Dear Liza: I want to name my minor grandchildren as beneficiaries of my IRA account. How do I do that? Can I use my Will? It’s a smart idea to name minors as beneficiaries of your IRAs. Since they are young, they’ll be able to withdraw that money slowly over their life expectancy, and only pay taxes on the amounts withdrawn. But you are also correct in understanding that minors need some kind of property guardian or custodian named to manage those assets for them until they are 18–since minors can only own a minimal amount of property.
So, how do you do it?
Don’t try and name beneficiaries in your Will. It won’t work. Your Will is a legal document that governs the distribution of many of your assets, but NOT your retirement accounts. Those will pass only by the beneficiary designations on file with the plan administrator.
Here are the ways that I would advise you to let them know what you want them to do:
You can just name the minor as a beneficiary. Then, if you die while that child is a minor, their parent will need to ask the probate court in their county to name a Property Guardian to manage that account until the child is 18. (The property guardian could be the parent.) In some states, if the IRA is small enough, no property guardian need be appointed, but that will vary state to state. This isn’t ideal, since going to court takes time and some money for filing fees and it ends when the child turns 18 (at which point the money is theirs to manage and spend).

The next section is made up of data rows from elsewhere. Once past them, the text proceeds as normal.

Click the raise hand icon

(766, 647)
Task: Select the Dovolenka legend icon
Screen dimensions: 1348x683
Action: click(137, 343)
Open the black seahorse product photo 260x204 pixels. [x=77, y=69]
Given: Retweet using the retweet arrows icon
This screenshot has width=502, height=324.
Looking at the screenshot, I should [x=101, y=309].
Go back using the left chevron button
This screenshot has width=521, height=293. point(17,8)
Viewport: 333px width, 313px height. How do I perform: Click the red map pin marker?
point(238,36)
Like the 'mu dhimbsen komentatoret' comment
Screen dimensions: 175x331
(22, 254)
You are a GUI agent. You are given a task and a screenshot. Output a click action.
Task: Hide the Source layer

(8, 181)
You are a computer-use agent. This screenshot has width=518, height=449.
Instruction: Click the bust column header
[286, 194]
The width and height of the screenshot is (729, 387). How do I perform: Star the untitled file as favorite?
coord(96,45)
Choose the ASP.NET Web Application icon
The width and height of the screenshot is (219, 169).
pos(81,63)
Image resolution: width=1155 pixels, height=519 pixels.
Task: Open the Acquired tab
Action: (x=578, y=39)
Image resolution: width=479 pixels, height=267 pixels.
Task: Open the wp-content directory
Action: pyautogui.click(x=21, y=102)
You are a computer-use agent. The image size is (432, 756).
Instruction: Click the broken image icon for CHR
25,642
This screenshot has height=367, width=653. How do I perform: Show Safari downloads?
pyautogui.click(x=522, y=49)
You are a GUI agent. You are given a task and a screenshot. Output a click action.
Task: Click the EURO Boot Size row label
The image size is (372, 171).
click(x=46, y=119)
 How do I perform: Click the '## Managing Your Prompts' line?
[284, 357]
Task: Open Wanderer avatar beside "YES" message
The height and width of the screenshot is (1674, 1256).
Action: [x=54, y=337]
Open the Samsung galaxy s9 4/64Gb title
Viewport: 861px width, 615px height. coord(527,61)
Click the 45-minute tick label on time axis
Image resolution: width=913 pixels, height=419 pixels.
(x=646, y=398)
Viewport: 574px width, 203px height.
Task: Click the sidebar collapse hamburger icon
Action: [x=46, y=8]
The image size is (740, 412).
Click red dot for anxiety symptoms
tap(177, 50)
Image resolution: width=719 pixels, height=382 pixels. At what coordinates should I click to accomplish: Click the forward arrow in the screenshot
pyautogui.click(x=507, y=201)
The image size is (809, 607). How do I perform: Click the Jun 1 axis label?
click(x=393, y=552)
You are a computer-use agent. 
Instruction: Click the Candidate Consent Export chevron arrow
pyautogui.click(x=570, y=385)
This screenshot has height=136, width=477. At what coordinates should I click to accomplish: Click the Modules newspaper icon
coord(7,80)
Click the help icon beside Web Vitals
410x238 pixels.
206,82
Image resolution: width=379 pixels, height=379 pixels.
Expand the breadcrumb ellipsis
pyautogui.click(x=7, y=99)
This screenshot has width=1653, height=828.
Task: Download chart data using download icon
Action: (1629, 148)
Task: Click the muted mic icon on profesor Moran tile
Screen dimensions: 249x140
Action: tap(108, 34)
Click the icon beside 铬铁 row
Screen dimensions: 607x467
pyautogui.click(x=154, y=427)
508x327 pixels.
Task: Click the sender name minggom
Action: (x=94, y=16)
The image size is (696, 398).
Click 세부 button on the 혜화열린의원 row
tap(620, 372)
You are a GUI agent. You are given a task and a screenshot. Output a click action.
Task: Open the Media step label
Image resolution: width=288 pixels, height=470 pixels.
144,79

Alternatively, you can name a custodian under your state’s Uniform Transfer to Minor’s Act, which will make that person the custodian for those assets up to a certain age (21 in many states: 25 in others). A beneficiary designation like this would read, “Alan Smith, as custodian for Jane Smith, under ___’s Uniform Transfer to Minors Act to age 25.” Custodial accounts are inexpensive and easy to open at banks and brokerage accounts and end at 21 or 25 (usually), which is older than 18.
Finally, you can name a trust created for that minor as the beneficiary. That way, the trust will manage the money for that child and can last as long as you’d like it to last. A designation like this would read, “Trust created for the benefit of Jane Smith, under the SMITH FAMILY TRUST, under Agreement dated _______.” Trusts can have whatever terms you’d like to use and can last as long as you’d like them to last. IRA withdrawal rules are complicated when a trust has more than one beneficiary, so it’ s not a do-it-yourself project. Their main disadvantage is cost — you’ll have to work with an attorney to draft them.
If the plan administrator doesn’t have a form that makes it easy to name a custodian or a trust, you can do it anyway. Just attach a beneficiary designation form to their form, and make sure that they provide you with confirmation that your wishes have been properly received.